TASK TO COMPLETE: Exactly as given, restate each record that follows.

* * *

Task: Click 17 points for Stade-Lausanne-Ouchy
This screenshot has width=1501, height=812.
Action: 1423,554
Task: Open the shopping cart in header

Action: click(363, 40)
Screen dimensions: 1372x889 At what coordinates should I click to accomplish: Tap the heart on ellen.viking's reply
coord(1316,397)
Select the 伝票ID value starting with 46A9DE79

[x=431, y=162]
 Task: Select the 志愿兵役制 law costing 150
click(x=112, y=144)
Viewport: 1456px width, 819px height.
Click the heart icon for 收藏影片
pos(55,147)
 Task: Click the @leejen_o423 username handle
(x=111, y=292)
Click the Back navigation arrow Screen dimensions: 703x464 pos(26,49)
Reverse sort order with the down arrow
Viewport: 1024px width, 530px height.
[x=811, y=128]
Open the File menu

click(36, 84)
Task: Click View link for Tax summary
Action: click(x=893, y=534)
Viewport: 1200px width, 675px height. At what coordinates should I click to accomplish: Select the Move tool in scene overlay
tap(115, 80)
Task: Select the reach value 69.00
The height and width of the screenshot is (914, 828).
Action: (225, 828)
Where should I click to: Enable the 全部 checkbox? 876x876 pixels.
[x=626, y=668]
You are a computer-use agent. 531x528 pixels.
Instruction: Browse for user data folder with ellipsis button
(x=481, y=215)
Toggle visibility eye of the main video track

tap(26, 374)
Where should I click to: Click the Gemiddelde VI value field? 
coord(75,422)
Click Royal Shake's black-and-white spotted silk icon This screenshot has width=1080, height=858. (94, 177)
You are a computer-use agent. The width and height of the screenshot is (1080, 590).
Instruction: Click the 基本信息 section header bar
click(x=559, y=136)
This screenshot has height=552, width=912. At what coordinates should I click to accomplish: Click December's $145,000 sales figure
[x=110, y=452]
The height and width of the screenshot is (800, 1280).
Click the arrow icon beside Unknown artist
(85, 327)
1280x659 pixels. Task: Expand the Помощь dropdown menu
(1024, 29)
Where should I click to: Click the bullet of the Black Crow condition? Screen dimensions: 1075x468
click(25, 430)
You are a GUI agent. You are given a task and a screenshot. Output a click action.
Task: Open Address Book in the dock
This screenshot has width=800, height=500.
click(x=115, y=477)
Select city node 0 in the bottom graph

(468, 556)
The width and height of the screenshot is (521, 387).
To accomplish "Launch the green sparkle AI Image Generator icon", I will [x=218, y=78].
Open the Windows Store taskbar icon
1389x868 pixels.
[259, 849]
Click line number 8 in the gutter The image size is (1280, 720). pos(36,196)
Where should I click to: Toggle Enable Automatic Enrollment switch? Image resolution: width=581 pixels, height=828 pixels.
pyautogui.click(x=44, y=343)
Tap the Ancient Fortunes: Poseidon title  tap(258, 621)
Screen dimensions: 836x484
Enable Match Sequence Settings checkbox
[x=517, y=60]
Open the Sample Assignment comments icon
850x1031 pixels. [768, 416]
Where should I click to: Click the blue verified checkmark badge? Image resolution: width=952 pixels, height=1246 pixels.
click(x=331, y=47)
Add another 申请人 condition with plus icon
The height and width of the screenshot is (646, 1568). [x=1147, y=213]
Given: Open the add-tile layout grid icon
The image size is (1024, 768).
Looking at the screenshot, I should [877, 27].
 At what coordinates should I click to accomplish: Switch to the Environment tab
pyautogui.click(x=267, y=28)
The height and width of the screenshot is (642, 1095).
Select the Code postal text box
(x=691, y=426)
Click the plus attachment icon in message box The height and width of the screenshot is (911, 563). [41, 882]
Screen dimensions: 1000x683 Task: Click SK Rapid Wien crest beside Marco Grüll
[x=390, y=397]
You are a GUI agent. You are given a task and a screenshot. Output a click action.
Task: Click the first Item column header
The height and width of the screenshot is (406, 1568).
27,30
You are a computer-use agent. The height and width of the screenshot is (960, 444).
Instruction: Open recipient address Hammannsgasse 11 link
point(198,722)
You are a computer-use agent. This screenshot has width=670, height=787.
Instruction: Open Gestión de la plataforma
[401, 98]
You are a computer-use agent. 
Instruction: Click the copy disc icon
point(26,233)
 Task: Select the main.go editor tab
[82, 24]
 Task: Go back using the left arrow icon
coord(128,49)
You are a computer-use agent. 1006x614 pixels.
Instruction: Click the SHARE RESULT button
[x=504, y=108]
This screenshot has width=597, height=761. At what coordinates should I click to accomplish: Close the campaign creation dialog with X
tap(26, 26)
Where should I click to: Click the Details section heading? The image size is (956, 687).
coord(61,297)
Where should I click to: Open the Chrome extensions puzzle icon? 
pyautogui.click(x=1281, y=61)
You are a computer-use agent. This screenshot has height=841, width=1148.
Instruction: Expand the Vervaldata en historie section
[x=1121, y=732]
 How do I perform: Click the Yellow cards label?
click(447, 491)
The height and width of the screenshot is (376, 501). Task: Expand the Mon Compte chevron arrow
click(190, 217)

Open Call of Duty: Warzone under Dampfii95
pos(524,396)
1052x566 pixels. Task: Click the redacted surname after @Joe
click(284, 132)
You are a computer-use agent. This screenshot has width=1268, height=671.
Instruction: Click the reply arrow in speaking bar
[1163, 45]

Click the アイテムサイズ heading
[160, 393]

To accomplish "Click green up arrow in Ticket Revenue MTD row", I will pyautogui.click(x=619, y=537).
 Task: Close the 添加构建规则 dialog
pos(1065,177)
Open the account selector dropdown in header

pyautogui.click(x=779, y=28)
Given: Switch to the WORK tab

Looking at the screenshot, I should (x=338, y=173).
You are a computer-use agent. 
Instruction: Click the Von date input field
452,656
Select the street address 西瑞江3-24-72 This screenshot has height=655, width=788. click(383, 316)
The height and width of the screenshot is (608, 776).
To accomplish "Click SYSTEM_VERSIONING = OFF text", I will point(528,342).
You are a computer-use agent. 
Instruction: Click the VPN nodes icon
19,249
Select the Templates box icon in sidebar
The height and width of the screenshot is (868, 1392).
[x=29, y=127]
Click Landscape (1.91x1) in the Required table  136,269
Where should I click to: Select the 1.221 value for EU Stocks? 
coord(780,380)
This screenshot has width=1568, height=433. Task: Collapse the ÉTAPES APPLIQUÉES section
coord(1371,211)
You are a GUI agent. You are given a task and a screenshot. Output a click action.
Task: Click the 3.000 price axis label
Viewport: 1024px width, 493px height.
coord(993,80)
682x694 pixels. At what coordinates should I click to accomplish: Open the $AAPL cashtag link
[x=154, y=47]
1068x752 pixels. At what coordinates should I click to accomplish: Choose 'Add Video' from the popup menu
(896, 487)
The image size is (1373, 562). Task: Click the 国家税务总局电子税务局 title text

* * *

OUTPUT OF THE EXERCISE:
Task: Click 17 points for Stade-Lausanne-Ouchy
This screenshot has width=1501, height=812.
Action: 1423,554
Task: Open the shopping cart in header

Action: click(363, 40)
Screen dimensions: 1372x889 At what coordinates should I click to accomplish: Tap the heart on ellen.viking's reply
coord(1316,397)
Select the 伝票ID value starting with 46A9DE79

[x=431, y=162]
 Task: Select the 志愿兵役制 law costing 150
click(x=112, y=144)
Viewport: 1456px width, 819px height.
Click the heart icon for 收藏影片
pos(55,147)
 Task: Click the @leejen_o423 username handle
(x=111, y=292)
Click the Back navigation arrow Screen dimensions: 703x464 pos(26,49)
Reverse sort order with the down arrow
Viewport: 1024px width, 530px height.
[x=811, y=128]
Open the File menu

click(36, 84)
Task: Click View link for Tax summary
Action: click(x=893, y=534)
Viewport: 1200px width, 675px height. At what coordinates should I click to accomplish: Select the Move tool in scene overlay
tap(115, 80)
Task: Select the reach value 69.00
The height and width of the screenshot is (914, 828).
Action: (225, 828)
Where should I click to: Enable the 全部 checkbox? 876x876 pixels.
[x=626, y=668]
You are a computer-use agent. 531x528 pixels.
Instruction: Browse for user data folder with ellipsis button
(x=481, y=215)
Toggle visibility eye of the main video track

tap(26, 374)
Where should I click to: Click the Gemiddelde VI value field? 
coord(75,422)
Click Royal Shake's black-and-white spotted silk icon This screenshot has width=1080, height=858. (94, 177)
You are a computer-use agent. The width and height of the screenshot is (1080, 590).
Instruction: Click the 基本信息 section header bar
click(x=559, y=136)
This screenshot has height=552, width=912. At what coordinates should I click to accomplish: Click December's $145,000 sales figure
[x=110, y=452]
The height and width of the screenshot is (800, 1280).
Click the arrow icon beside Unknown artist
(85, 327)
1280x659 pixels. Task: Expand the Помощь dropdown menu
(1024, 29)
Where should I click to: Click the bullet of the Black Crow condition? Screen dimensions: 1075x468
click(25, 430)
You are a GUI agent. You are given a task and a screenshot. Output a click action.
Task: Open Address Book in the dock
This screenshot has width=800, height=500.
click(x=115, y=477)
Select city node 0 in the bottom graph

(468, 556)
The width and height of the screenshot is (521, 387).
To accomplish "Launch the green sparkle AI Image Generator icon", I will [x=218, y=78].
Open the Windows Store taskbar icon
1389x868 pixels.
[259, 849]
Click line number 8 in the gutter The image size is (1280, 720). pos(36,196)
Where should I click to: Toggle Enable Automatic Enrollment switch? Image resolution: width=581 pixels, height=828 pixels.
pyautogui.click(x=44, y=343)
Tap the Ancient Fortunes: Poseidon title  tap(258, 621)
Screen dimensions: 836x484
Enable Match Sequence Settings checkbox
[x=517, y=60]
Open the Sample Assignment comments icon
850x1031 pixels. [768, 416]
Where should I click to: Click the blue verified checkmark badge? Image resolution: width=952 pixels, height=1246 pixels.
click(x=331, y=47)
Add another 申请人 condition with plus icon
The height and width of the screenshot is (646, 1568). [x=1147, y=213]
Given: Open the add-tile layout grid icon
The image size is (1024, 768).
Looking at the screenshot, I should [877, 27].
 At what coordinates should I click to accomplish: Switch to the Environment tab
pyautogui.click(x=267, y=28)
The height and width of the screenshot is (642, 1095).
Select the Code postal text box
(x=691, y=426)
Click the plus attachment icon in message box The height and width of the screenshot is (911, 563). [41, 882]
Screen dimensions: 1000x683 Task: Click SK Rapid Wien crest beside Marco Grüll
[x=390, y=397]
You are a GUI agent. You are given a task and a screenshot. Output a click action.
Task: Click the first Item column header
The height and width of the screenshot is (406, 1568).
27,30
You are a computer-use agent. The height and width of the screenshot is (960, 444).
Instruction: Open recipient address Hammannsgasse 11 link
point(198,722)
You are a computer-use agent. This screenshot has width=670, height=787.
Instruction: Open Gestión de la plataforma
[401, 98]
You are a computer-use agent. 
Instruction: Click the copy disc icon
point(26,233)
 Task: Select the main.go editor tab
[82, 24]
 Task: Go back using the left arrow icon
coord(128,49)
You are a computer-use agent. 1006x614 pixels.
Instruction: Click the SHARE RESULT button
[x=504, y=108]
This screenshot has width=597, height=761. At what coordinates should I click to accomplish: Close the campaign creation dialog with X
tap(26, 26)
Where should I click to: Click the Details section heading? The image size is (956, 687).
coord(61,297)
Where should I click to: Open the Chrome extensions puzzle icon? 
pyautogui.click(x=1281, y=61)
You are a computer-use agent. This screenshot has height=841, width=1148.
Instruction: Expand the Vervaldata en historie section
[x=1121, y=732]
 How do I perform: Click the Yellow cards label?
click(447, 491)
The height and width of the screenshot is (376, 501). Task: Expand the Mon Compte chevron arrow
click(190, 217)

Open Call of Duty: Warzone under Dampfii95
pos(524,396)
1052x566 pixels. Task: Click the redacted surname after @Joe
click(284, 132)
You are a computer-use agent. This screenshot has width=1268, height=671.
Instruction: Click the reply arrow in speaking bar
[1163, 45]

Click the アイテムサイズ heading
[160, 393]

To accomplish "Click green up arrow in Ticket Revenue MTD row", I will pyautogui.click(x=619, y=537).
 Task: Close the 添加构建规则 dialog
pos(1065,177)
Open the account selector dropdown in header

pyautogui.click(x=779, y=28)
Given: Switch to the WORK tab

Looking at the screenshot, I should (x=338, y=173).
You are a computer-use agent. 
Instruction: Click the Von date input field
452,656
Select the street address 西瑞江3-24-72 This screenshot has height=655, width=788. click(383, 316)
The height and width of the screenshot is (608, 776).
To accomplish "Click SYSTEM_VERSIONING = OFF text", I will point(528,342).
You are a computer-use agent. 
Instruction: Click the VPN nodes icon
19,249
Select the Templates box icon in sidebar
The height and width of the screenshot is (868, 1392).
[x=29, y=127]
Click Landscape (1.91x1) in the Required table  136,269
Where should I click to: Select the 1.221 value for EU Stocks? 
coord(780,380)
This screenshot has width=1568, height=433. Task: Collapse the ÉTAPES APPLIQUÉES section
coord(1371,211)
You are a GUI agent. You are given a task and a screenshot. Output a click action.
Task: Click the 3.000 price axis label
Viewport: 1024px width, 493px height.
coord(993,80)
682x694 pixels. At what coordinates should I click to accomplish: Open the $AAPL cashtag link
[x=154, y=47]
1068x752 pixels. At what coordinates should I click to accomplish: Choose 'Add Video' from the popup menu
(896, 487)
The image size is (1373, 562). Task: Click the 国家税务总局电子税务局 title text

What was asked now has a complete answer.